CD28 is required for T cell activation as well as the generation of CD4 ⁺ Foxp3 ⁺ Treg. It is unclear, however, how CD28 costimulation affects the development of CD8 ⁺ T cell suppressive function. Here, by use of Hepa1.6.gp33 in vitro killing assay and B16.gp33 tumor mouse model we demonstrate that CD28 engagement during TCR ligation prevents CD8 ⁺ T cells from becoming suppressive. Interestingly, our results showed that ectonucleotidase CD73 expression on CD8 ⁺ T cells is upregulated in the absence of CD28 costimulation. In both murine and human tumor-bearing hosts, CD73 is upregulated on CD28 ^- CD8 ⁺ T cells that infiltrate the solid tumor. UPLC-MS/MS analysis revealed that CD8 ⁺ T cells activation without CD28 costimulation produces elevated levels of adenosine and that CD73 mediates its production. Adenosine receptor antagonists block CD73-mediated suppression.
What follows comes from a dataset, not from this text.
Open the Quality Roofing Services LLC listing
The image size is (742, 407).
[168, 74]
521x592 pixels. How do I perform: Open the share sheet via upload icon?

Our data support the notion that CD28 costimulation inhibits CD73 upregulation and thereby prevents CD8 ⁺ T cells from becoming suppressive. This study uncovers a previously unidentified role for CD28 costimulation in CD8 ⁺ T cell activation and suggests that the CD28 costimulatory pathway can be a potential target for cancer immunotherapy.